[MLton] Compilation crash with FFI on Windows with latest SVN revision (r6960)

Nicolas Bertolotti Nicolas.Bertolotti at mathworks.fr
Mon Nov 3 14:04:50 PST 2008


Case closed ...

I finally identified that the issue could also occur with older version of MLton and that it was located in the DLL itself (unfortunately, the debug messages that were sent to stderr from the DLL did not get printed to the screen).

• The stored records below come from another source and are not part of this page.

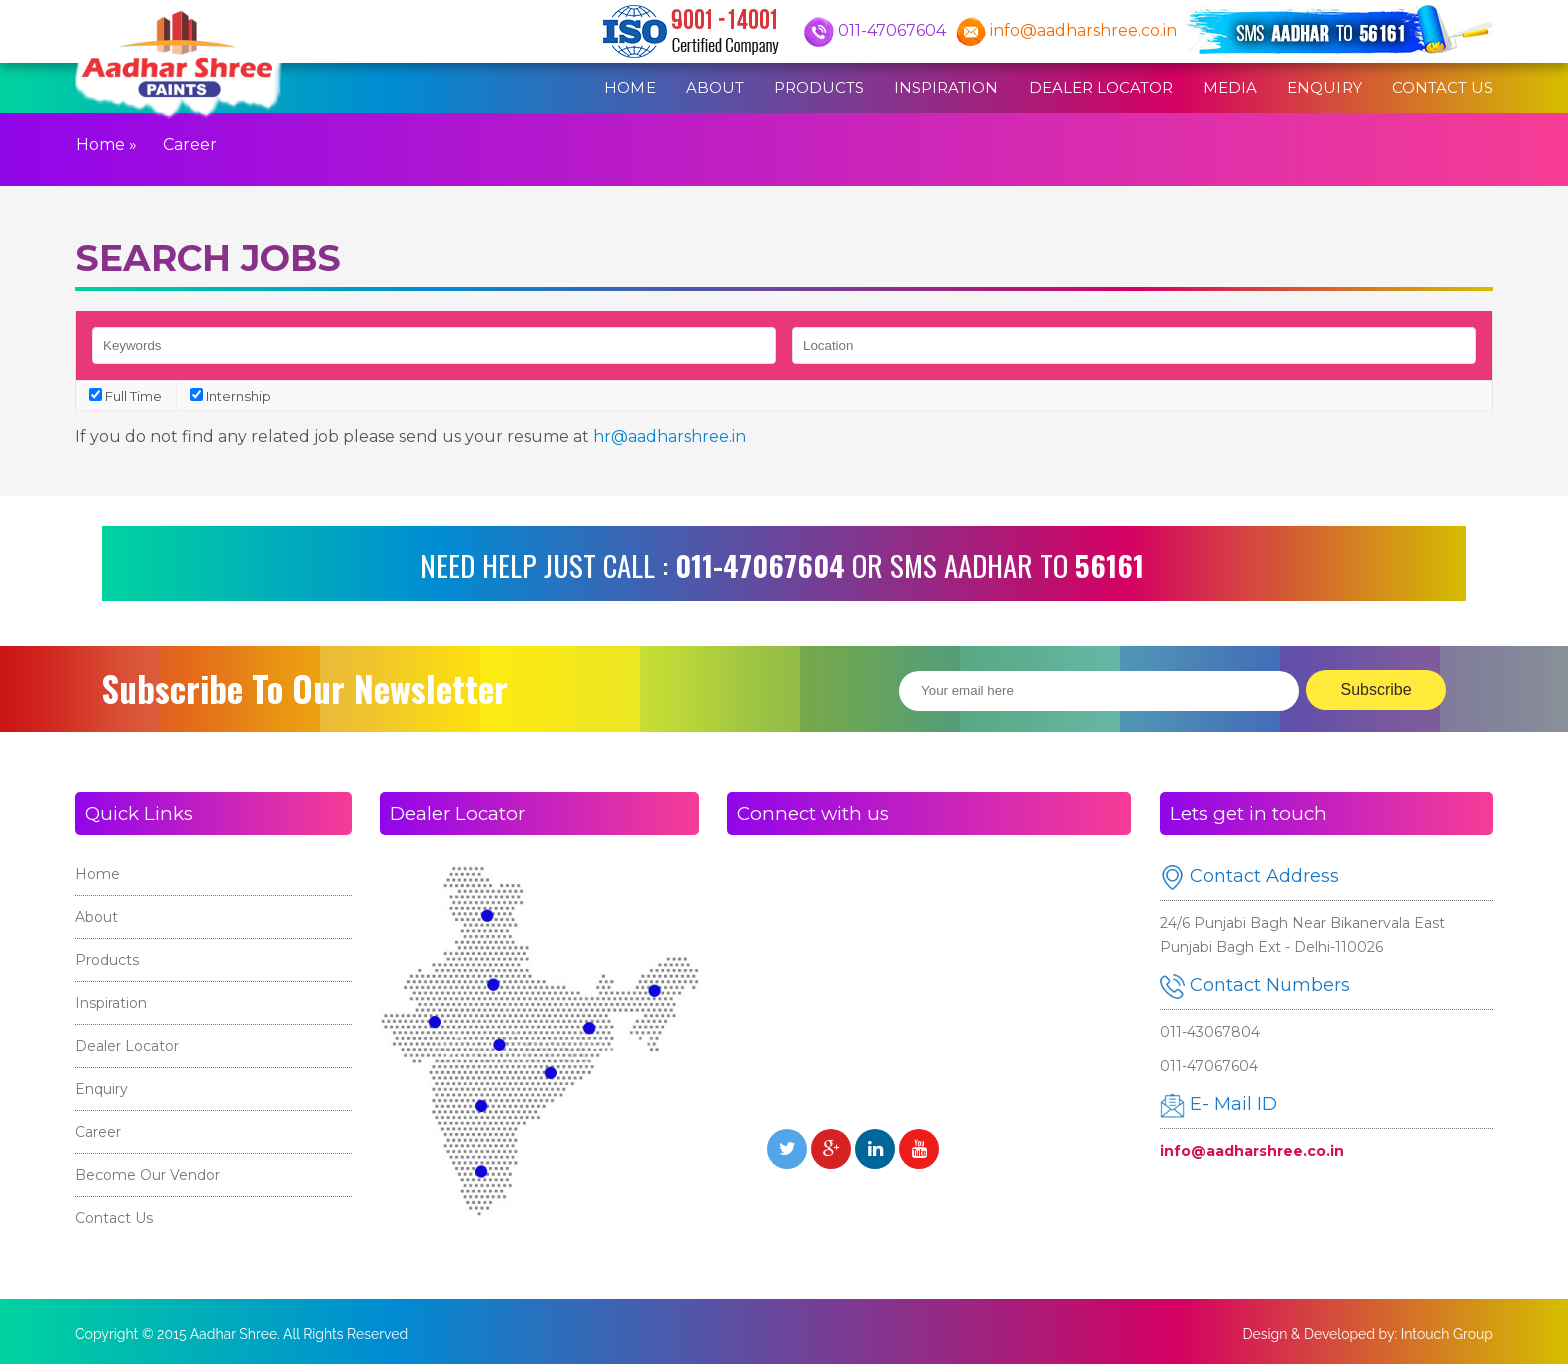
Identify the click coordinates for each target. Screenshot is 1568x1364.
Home (629, 87)
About (715, 87)
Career (98, 1132)
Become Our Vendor (147, 1175)
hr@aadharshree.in (669, 436)
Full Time (125, 396)
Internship (230, 396)
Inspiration (946, 87)
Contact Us (1442, 87)
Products (819, 87)
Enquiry (1324, 87)
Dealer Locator (1101, 87)
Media (1230, 87)
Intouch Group (1447, 1334)
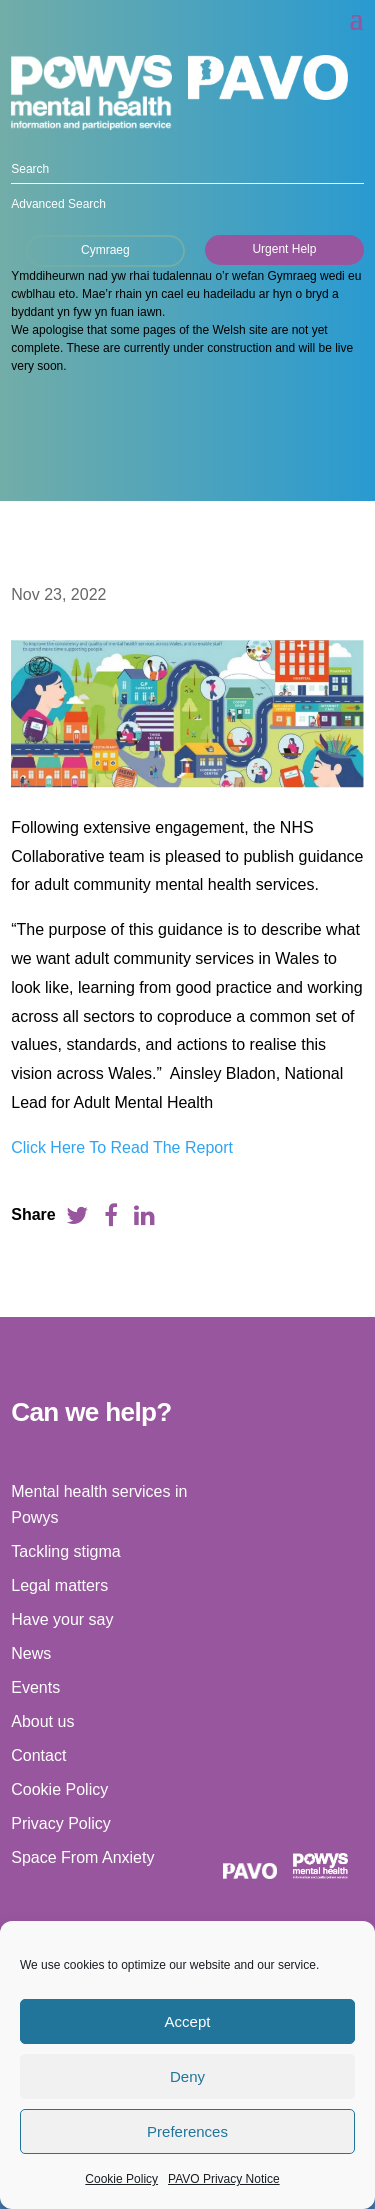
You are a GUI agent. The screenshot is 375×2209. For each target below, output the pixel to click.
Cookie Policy (121, 2179)
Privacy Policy (61, 1823)
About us (42, 1721)
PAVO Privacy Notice (224, 2179)
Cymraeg (105, 250)
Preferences (187, 2131)
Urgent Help (284, 249)
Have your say (62, 1619)
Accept (188, 2021)
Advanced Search (58, 204)
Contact (38, 1755)
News (31, 1653)
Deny (187, 2076)
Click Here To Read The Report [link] (122, 1147)
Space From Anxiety (82, 1857)
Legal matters (59, 1585)
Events (35, 1687)
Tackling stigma (65, 1551)
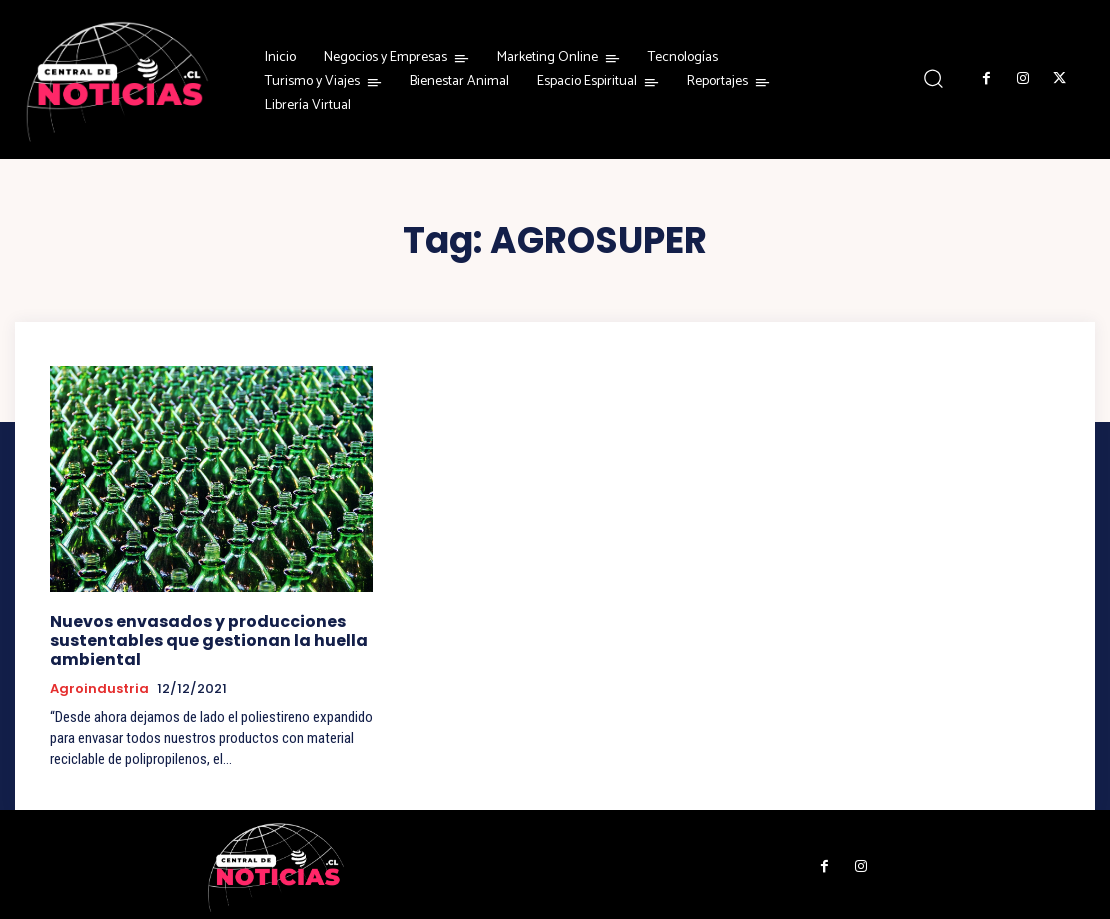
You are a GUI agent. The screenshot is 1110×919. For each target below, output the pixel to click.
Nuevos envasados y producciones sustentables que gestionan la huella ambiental (201, 638)
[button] (933, 78)
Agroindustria (99, 686)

It seems that the issue was highly related to the execution speed of the binary and that some improvements in the memory handling and in our code itself have contributed to increase the frequency.

Thanks for your help.

Nicolas

> -----Original Message-----
> From: Wesley W. Terpstra [mailto:wesley at terpstra.ca]
> Sent: Friday, October 24, 2008 5:11 PM
> To: Nicolas Bertolotti
> Cc: mlton at mlton.org
> Subject: Re: [MLton] Compilation crash with FFI on Windows with latest SVN
> revision (r6960)
>
> On Fri, Oct 24, 2008 at 9:45 AM, Nicolas Bertolotti
> <Nicolas.Bertolotti at mathworks.fr> wrote:
> >> As the old
> >> _import didn't have public/external, you would have problems if you
> >> tried to import a variable (as opposed to a function) or take the
> >> address of functions. The new syntax at least gives you a compile
> >> error as opposed to a bug that lurks in wait. =)
> >
> > So, do you mean that the fact that I was able to import functions from
> .c files and from DLLs without specifying a scope was just a matter of
> being lucky?
>
> Lucky in the sense that you didn't do any of the things that would
> have caused problems.
>
> >> Is this code covered by an NDA? Can we see it?
> >
> > Unfortunately, I can't provide it. Then, I understand that I have to
> debug by myself. That is why I am only asking for some useful hints to
> investigate it.
>
> Well, I would try creating my own DLL that proxies calls to the DLL
> which hangs. Then I'd stick print statements before passing the call
> to the real DLL and after it returns. I'd especially make sure to
> print the arguments so I could see if something strange was being
> passed.
>
> With this DLL wrapper, I would compare traces between the broken and
> working programs. If the call sequence or parameters is different at
> some point before the crash, I would investigate why.
>
> Since you say the problem is intermittent, I would also be concerned
> about garbage collection. Do you only ever call from SML->C or do you
> also sometimes call from C->SML? It's my understanding that if you
> call from C->SML, any pointers you had into the ML heap (vectors or
> strings you received) are invalidated.
>
> Another thing to check would be to run the program with '@MLton
> gc-messages --'. You could then compare the good and bad programs to
> see if garbage collection is happening around the hang of the bad
> program, but not the good program.
>
> >> You could also try -codegen c and/or -codegen bytecode.
> > The issue does not reproduce with -codegen c.
>
> I'm not sure what this means.
>
> > The same code compiled using MLton 2007 works fine. On the other hand,
> the code freezes within the DLL itself (when it calls a function for which
> I don't even have access to the source code), not at the FFI call.
>
> If the problem is memory corruption, you might try MLton revision
> r6940. The subsequent revision changed how memory is managed under
> win32.
>
> > Then, it may be some kind of latent bug that has been revealed with the
> new version of MLton but not a MLton bug.